* _WRITTEN PROBLEM A_
In the linebacker scouting notes, what 40 time is listed for Chris Borland?
* _WRITTEN PROBLEM B_
Reproduce the stretch of the linebacker scouting notes from "Borland doesn’t have" through "measurables suggest otherwise.".

==== DOCUMENT EXTRACT ====

2) Chris Borland – Wisconsin

Borland doesn’t have preferred height, speed, and arm length, but he is all football player. He is an instinctive, relentless player, who is a consistent play maker.

Borland stands 5110 – 248 and runs a 4.82, but he is quick with very good body control and change of direction. He plays faster than he times because of his excellent anticipation. He reads and reacts very quickly and is consistently around the ball. He is an efficient tackler but will miss some because of his shorter arms.

In coverage, he can drop and close and shows very good receiver awareness. He is seldom out of position. He is used some to blitz and is productive when used because of his excellent timing.

While the 2014 Draft is considered strong, the inside linebacker class is weak. Because of this, Borland could go as high as the second round even though his measurables suggest otherwise.

3) Lamin Barrow – LSU

Barrow is an interesting prospect. He has good size (6016 – 237) with the frame to get a little bigger. He runs very well (4.64) and was one of the best testing linebackers at the combine. He has excellent explosion (35’’ – VJ, 10’3" – LJ) and moves well in tight quarters.

Linebackers have to be instinctive, and Barrow has top instincts. He has a knack for being around the ball and has excellent reactions. He has an impressive 195 tackles over the last two years. With his athleticism, he can play in coverage and matches up well against tight ends and running backs. He is also an effective pass rusher when used in that capacity.

==== SUPPLIED DATA ====

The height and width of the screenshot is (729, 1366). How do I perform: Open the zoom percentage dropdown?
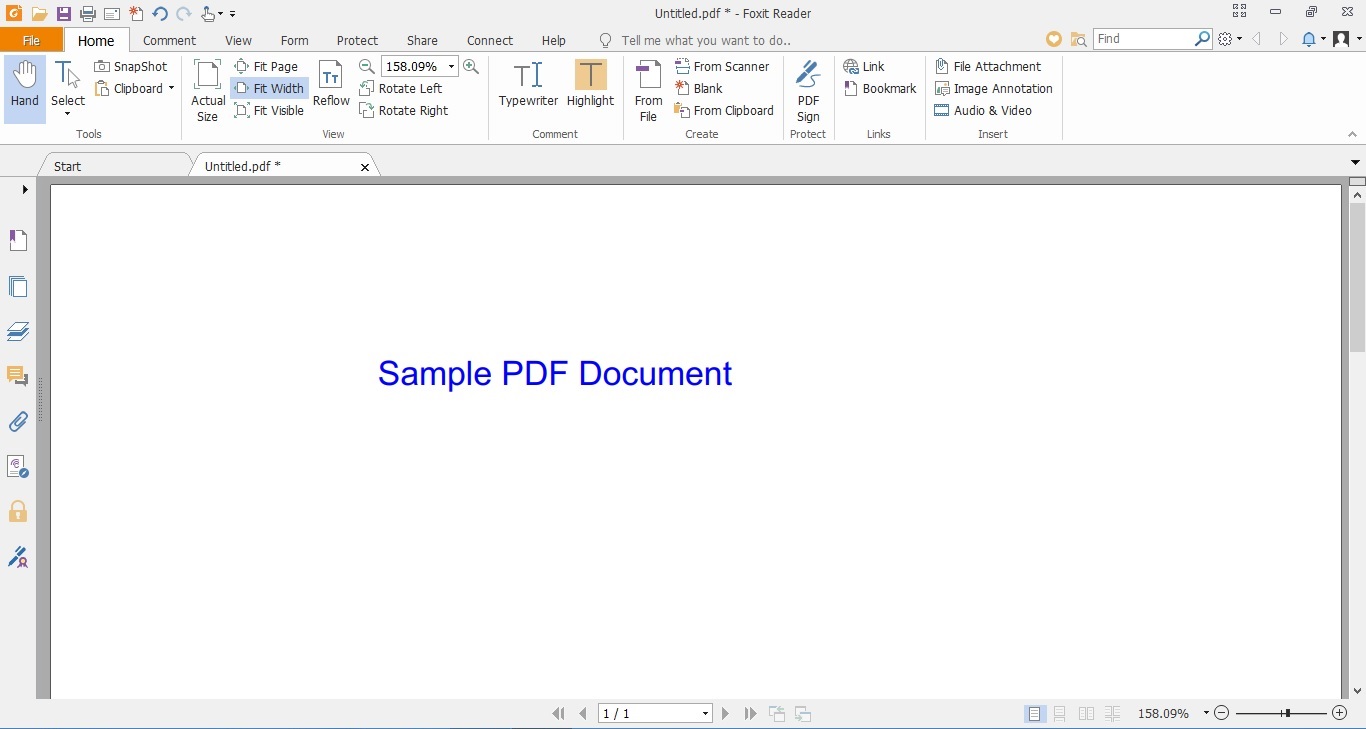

====

* _EXERCISE RESPONSE A_
4.82

* _EXERCISE RESPONSE B_
Borland doesn’t have preferred height, speed, and arm length, but he is all football player. He is an instinctive, relentless player, who is a consistent play maker.

Borland stands 5110 – 248 and runs a 4.82, but he is quick with very good body control and change of direction. He plays faster than he times because of his excellent anticipation. He reads and reacts very quickly and is consistently around the ball. He is an efficient tackler but will miss some because of his shorter arms.

In coverage, he can drop and close and shows very good receiver awareness. He is seldom out of position. He is used some to blitz and is productive when used because of his excellent timing.

While the 2014 Draft is considered strong, the inside linebacker class is weak. Because of this, Borland could go as high as the second round even though his measurables suggest otherwise.